Gleich zwei Gur­litt-Aus­stel­lun­gen

Saarbruecker Zeitung - - KULTUR -

BONN/BERN/MÜN­CHEN (dpa) Die mit Span­nung er­war­te­te Aus­stel­lung von Bil­dern aus der um­strit­te­nen Samm­lung Gur­litt soll im No­vem­ber star­ten. Wie die Bun­des­kunst­hal­le in Bonn ges­tern mit­teil­te, wird es ei­ne Dop­pel­aus­stel­lung in Deutsch­land und der Schweiz ge­ben mit dem Ti­tel „Be­stands­auf­nah­me Gur­litt“.

Im Kunst­mu­se­um Bern soll sie am 2. No­vem­ber star­ten, in der Bun­des­kunst­hal­le ei­nen Tag spä­ter. In Bonn liegt der Fo­kus auf dem bei­spiel­lo­sen Kun­st­raub der Na­tio­nal­so­zia­lis­ten in Deutsch­land und be­setz­ten Ge­bie­ten.
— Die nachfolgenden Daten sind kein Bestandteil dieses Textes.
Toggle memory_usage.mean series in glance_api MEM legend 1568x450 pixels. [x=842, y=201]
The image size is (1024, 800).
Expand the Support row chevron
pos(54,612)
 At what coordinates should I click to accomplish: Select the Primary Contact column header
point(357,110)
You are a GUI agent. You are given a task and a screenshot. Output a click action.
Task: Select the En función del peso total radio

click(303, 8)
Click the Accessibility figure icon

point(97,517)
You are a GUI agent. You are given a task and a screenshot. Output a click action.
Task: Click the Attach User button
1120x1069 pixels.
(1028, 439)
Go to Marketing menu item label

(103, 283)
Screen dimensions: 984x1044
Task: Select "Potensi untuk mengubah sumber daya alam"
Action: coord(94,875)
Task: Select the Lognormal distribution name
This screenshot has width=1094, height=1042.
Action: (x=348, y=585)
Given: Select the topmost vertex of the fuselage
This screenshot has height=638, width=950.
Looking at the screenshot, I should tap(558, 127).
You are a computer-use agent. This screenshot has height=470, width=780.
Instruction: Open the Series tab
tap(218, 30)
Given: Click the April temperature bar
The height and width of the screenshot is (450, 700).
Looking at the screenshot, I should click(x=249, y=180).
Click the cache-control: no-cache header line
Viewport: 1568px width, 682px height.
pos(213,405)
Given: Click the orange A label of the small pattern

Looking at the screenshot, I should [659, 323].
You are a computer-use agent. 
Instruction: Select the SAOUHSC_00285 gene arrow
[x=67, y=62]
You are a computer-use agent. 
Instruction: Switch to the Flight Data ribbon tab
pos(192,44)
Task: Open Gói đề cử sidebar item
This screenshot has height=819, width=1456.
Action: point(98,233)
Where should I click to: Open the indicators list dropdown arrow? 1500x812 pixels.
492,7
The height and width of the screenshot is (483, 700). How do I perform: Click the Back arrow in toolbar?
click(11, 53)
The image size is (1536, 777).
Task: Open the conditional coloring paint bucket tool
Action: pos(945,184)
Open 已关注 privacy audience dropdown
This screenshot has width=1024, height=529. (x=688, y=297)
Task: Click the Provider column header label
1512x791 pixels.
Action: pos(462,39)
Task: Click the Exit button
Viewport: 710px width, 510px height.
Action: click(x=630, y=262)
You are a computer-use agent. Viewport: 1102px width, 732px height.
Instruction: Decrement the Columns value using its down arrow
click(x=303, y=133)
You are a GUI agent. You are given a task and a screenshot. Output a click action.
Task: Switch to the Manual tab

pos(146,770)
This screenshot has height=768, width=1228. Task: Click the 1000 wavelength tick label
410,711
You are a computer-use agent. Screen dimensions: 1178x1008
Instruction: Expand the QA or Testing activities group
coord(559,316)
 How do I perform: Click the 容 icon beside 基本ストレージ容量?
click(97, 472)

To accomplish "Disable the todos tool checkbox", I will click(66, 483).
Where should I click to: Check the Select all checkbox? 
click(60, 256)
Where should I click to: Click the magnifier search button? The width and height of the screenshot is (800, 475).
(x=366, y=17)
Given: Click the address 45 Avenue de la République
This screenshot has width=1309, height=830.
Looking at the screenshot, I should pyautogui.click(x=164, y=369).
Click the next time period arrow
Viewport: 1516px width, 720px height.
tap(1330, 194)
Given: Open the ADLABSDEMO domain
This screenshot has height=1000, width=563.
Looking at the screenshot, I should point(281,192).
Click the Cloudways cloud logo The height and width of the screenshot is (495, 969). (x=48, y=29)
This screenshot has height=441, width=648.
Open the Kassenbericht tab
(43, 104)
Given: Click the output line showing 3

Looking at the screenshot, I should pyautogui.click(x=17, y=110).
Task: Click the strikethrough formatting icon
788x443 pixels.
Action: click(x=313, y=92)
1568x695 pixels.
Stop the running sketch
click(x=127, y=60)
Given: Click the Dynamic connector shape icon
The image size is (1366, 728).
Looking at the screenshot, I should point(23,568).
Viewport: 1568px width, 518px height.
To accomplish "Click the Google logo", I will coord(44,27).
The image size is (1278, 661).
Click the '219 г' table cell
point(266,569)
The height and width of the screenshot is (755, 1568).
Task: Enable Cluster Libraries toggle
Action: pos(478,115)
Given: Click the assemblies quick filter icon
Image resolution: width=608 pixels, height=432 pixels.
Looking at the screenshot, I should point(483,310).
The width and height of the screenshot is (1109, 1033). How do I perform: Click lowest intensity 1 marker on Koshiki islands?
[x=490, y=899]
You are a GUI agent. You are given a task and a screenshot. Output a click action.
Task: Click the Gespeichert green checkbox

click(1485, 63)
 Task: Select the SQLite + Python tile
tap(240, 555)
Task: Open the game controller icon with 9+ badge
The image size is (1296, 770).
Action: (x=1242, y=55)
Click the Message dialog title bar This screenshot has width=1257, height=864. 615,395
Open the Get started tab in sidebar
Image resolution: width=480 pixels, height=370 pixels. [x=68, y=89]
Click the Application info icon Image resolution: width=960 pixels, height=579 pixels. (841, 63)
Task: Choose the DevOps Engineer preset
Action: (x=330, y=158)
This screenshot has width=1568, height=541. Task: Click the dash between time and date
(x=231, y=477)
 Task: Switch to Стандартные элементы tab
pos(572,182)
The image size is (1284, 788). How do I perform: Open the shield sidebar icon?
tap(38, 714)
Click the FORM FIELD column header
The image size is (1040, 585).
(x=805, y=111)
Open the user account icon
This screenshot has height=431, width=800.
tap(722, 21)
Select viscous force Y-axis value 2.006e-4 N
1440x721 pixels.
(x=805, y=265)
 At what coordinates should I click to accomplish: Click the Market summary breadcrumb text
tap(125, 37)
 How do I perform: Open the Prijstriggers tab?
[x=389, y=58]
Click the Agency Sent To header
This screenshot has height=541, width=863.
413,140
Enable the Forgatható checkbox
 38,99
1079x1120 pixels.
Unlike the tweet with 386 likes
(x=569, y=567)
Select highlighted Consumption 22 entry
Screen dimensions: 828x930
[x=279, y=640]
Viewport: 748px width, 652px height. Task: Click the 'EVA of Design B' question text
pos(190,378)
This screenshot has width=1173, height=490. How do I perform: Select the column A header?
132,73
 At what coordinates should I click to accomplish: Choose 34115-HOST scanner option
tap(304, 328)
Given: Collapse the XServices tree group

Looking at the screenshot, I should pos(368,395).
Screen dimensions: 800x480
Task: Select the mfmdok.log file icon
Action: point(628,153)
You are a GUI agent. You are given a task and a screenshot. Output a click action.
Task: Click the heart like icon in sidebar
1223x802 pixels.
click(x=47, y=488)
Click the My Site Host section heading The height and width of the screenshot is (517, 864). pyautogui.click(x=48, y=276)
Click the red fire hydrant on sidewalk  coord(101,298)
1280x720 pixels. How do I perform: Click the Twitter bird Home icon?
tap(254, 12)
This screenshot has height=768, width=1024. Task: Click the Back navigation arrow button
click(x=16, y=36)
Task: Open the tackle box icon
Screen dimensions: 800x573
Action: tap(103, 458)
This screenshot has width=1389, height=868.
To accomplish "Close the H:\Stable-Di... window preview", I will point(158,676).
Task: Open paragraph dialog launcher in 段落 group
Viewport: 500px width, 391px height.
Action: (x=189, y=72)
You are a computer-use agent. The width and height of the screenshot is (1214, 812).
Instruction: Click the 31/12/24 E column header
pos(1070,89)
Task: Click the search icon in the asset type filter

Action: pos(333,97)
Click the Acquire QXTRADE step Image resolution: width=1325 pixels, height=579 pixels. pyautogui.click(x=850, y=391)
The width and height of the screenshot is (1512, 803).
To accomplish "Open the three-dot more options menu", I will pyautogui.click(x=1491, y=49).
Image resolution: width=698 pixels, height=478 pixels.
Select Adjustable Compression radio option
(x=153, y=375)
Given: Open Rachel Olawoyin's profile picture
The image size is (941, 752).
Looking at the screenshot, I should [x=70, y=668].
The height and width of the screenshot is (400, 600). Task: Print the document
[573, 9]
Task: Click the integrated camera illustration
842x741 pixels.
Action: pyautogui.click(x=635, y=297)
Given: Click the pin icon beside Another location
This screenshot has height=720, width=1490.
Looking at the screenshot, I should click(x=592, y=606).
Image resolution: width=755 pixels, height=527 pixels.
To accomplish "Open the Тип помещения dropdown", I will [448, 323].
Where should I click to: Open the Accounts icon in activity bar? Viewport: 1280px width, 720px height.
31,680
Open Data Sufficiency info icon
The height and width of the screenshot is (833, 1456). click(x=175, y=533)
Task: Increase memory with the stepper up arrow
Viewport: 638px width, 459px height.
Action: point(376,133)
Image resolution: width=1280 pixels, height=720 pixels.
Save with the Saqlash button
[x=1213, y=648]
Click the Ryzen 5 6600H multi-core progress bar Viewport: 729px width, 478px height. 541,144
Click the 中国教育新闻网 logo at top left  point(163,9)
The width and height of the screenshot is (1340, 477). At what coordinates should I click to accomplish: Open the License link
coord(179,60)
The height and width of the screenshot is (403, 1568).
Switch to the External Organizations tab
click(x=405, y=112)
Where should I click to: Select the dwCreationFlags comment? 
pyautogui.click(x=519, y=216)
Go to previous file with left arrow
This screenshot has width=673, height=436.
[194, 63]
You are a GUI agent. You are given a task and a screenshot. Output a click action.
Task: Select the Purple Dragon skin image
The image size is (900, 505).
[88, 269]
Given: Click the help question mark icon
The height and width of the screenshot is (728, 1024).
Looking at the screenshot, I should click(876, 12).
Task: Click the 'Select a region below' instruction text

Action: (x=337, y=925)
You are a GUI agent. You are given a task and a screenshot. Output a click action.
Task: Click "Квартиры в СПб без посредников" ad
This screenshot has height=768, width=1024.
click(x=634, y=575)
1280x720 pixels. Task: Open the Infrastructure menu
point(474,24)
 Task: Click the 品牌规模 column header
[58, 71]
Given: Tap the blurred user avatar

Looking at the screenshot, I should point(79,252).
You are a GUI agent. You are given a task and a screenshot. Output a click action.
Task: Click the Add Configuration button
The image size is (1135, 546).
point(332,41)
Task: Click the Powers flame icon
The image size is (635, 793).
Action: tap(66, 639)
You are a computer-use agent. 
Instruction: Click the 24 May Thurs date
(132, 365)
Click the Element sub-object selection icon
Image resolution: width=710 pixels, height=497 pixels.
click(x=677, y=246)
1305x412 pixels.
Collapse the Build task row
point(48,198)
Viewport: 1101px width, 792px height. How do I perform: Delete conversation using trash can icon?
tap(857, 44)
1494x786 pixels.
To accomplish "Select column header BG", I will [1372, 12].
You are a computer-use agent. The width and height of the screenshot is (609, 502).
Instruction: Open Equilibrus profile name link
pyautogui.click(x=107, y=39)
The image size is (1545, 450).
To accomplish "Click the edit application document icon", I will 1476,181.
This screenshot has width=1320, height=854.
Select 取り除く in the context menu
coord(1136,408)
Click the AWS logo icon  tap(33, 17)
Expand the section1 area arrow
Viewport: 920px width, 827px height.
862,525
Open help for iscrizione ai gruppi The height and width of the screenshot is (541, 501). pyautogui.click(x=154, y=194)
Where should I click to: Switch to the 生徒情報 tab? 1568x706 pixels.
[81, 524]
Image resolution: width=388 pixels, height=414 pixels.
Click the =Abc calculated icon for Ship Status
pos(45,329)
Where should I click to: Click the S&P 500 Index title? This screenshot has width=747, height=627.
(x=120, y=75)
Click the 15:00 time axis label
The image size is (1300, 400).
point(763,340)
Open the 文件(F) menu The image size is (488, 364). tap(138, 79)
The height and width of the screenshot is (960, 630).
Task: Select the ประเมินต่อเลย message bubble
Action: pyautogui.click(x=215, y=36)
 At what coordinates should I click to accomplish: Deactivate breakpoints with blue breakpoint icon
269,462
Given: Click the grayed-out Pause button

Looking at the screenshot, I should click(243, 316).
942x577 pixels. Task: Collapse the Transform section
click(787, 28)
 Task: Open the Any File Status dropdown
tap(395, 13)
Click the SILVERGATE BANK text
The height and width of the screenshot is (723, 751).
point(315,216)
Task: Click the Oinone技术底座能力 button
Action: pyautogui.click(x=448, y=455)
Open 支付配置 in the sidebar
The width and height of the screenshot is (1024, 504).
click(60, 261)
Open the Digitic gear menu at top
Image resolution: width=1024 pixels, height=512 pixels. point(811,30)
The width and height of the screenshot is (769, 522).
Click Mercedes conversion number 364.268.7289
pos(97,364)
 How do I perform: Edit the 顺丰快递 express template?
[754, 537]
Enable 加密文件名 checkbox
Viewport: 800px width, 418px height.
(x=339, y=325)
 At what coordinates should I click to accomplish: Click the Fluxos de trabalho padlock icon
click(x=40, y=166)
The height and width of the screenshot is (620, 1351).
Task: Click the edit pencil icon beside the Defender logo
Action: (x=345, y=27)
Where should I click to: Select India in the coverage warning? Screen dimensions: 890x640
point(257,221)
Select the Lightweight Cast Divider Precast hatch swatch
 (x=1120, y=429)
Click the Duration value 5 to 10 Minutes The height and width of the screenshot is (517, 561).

Die Bun­des­kunst­hal­le kon­zen­triert sich da­bei auf die Wer­ke aus der Samm­lung, die meist jü­di­schen Kunst­händ­lern von den Na­tio­nal­so­zia­lis­ten ge­raubt wur­den, und auf Bil­der, de­ren Her­kunft noch un­klar ist. Ge­plant ist, die Schick­sa­le der be­raub­ten Kunst­händ­ler Tä­ter­bio­gra­fi­en ge­gen­über zu stel­len. In Bern sol­len von den Na­zis als „Entar­te­te Kunst“dif­fa­mier­te Wer­ke zu se­hen sein so­wie Ar­bei­ten aus der Fa­mi­lie Gur­litt.

Der spek­ta­ku­lä­re Kunst­fund in der Schwa­bin­ger Woh­nung von Cor­ne­li­us Gur­litt hat­te 2013 welt­weit Auf­se­hen er­regt und ei­ne De­bat­te über den Um­gang mit NSRaub­kunst ent­facht. Gur­litts Va­ter Hil­de­brand war ei­ner der Kunst­händ­ler Adolf Hit­lers. Als Cor­ne­li­us Gur­litt 2014 starb, hin­ter­ließ er sei­ne mil­lio­nen­schwe­re Samm­lung dem Kunst­mu­se­um Bern.